* [Instructions for the task]
Reproduce the material below with every occurrence of "GUI agent" changed to "screen agent", leaving all other text unaltered.

──────── Records for this task ────────

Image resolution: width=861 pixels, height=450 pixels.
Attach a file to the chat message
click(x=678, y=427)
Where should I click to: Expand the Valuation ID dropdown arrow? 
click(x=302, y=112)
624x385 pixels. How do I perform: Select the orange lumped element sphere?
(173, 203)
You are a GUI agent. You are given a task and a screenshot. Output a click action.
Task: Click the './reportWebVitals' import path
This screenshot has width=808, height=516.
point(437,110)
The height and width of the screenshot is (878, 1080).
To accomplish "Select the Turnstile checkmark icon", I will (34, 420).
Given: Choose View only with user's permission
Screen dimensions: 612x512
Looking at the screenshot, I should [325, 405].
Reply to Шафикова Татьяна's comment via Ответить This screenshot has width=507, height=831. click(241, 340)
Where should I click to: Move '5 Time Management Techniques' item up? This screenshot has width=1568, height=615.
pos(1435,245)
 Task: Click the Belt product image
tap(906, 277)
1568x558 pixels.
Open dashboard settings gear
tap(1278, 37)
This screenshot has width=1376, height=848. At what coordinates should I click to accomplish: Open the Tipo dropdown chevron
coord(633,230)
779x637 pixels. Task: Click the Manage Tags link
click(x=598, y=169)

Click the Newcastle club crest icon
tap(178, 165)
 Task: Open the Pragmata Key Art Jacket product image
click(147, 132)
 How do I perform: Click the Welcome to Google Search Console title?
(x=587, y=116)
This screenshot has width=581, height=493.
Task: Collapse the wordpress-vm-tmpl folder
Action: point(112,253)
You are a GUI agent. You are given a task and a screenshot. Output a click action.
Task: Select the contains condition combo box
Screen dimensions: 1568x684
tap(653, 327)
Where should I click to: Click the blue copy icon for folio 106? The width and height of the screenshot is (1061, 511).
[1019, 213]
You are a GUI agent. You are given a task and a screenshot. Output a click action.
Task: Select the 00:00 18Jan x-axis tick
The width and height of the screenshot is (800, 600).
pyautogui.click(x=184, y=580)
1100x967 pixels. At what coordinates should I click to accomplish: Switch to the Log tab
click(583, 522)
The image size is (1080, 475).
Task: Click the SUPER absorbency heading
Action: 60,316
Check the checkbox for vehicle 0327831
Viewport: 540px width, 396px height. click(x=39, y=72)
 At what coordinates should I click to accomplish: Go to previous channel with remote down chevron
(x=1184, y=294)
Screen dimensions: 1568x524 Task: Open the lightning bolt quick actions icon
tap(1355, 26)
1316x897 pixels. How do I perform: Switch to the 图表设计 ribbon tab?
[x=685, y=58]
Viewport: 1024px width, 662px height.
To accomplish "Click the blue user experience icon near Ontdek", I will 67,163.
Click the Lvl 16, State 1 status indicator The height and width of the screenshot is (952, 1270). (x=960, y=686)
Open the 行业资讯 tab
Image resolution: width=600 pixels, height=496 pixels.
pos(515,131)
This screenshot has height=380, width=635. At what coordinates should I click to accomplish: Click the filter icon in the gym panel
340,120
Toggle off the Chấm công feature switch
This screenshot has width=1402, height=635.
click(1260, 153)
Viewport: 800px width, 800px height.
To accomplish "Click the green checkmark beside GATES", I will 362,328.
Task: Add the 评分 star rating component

────────

* [Output for this exercise]
Image resolution: width=861 pixels, height=450 pixels.
Attach a file to the chat message
click(x=678, y=427)
Where should I click to: Expand the Valuation ID dropdown arrow? 
click(x=302, y=112)
624x385 pixels. How do I perform: Select the orange lumped element sphere?
(173, 203)
You are a screen agent. You are given a task and a screenshot. Output a click action.
Task: Click the './reportWebVitals' import path
This screenshot has width=808, height=516.
point(437,110)
The height and width of the screenshot is (878, 1080).
To accomplish "Select the Turnstile checkmark icon", I will (34, 420).
Given: Choose View only with user's permission
Screen dimensions: 612x512
Looking at the screenshot, I should [325, 405].
Reply to Шафикова Татьяна's comment via Ответить This screenshot has width=507, height=831. click(241, 340)
Where should I click to: Move '5 Time Management Techniques' item up? This screenshot has width=1568, height=615.
pos(1435,245)
 Task: Click the Belt product image
tap(906, 277)
1568x558 pixels.
Open dashboard settings gear
tap(1278, 37)
This screenshot has width=1376, height=848. At what coordinates should I click to accomplish: Open the Tipo dropdown chevron
coord(633,230)
779x637 pixels. Task: Click the Manage Tags link
click(x=598, y=169)

Click the Newcastle club crest icon
tap(178, 165)
 Task: Open the Pragmata Key Art Jacket product image
click(147, 132)
 How do I perform: Click the Welcome to Google Search Console title?
(x=587, y=116)
This screenshot has width=581, height=493.
Task: Collapse the wordpress-vm-tmpl folder
Action: point(112,253)
You are a screen agent. You are given a task and a screenshot. Output a click action.
Task: Select the contains condition combo box
Screen dimensions: 1568x684
tap(653, 327)
Where should I click to: Click the blue copy icon for folio 106? The width and height of the screenshot is (1061, 511).
[1019, 213]
You are a screen agent. You are given a task and a screenshot. Output a click action.
Task: Select the 00:00 18Jan x-axis tick
The width and height of the screenshot is (800, 600).
pyautogui.click(x=184, y=580)
1100x967 pixels. At what coordinates should I click to accomplish: Switch to the Log tab
click(583, 522)
The image size is (1080, 475).
Task: Click the SUPER absorbency heading
Action: 60,316
Check the checkbox for vehicle 0327831
Viewport: 540px width, 396px height. click(x=39, y=72)
 At what coordinates should I click to accomplish: Go to previous channel with remote down chevron
(x=1184, y=294)
Screen dimensions: 1568x524 Task: Open the lightning bolt quick actions icon
tap(1355, 26)
1316x897 pixels. How do I perform: Switch to the 图表设计 ribbon tab?
[x=685, y=58]
Viewport: 1024px width, 662px height.
To accomplish "Click the blue user experience icon near Ontdek", I will 67,163.
Click the Lvl 16, State 1 status indicator The height and width of the screenshot is (952, 1270). (x=960, y=686)
Open the 行业资讯 tab
Image resolution: width=600 pixels, height=496 pixels.
pos(515,131)
This screenshot has height=380, width=635. At what coordinates should I click to accomplish: Click the filter icon in the gym panel
340,120
Toggle off the Chấm công feature switch
This screenshot has width=1402, height=635.
click(1260, 153)
Viewport: 800px width, 800px height.
To accomplish "Click the green checkmark beside GATES", I will 362,328.
Task: Add the 评分 star rating component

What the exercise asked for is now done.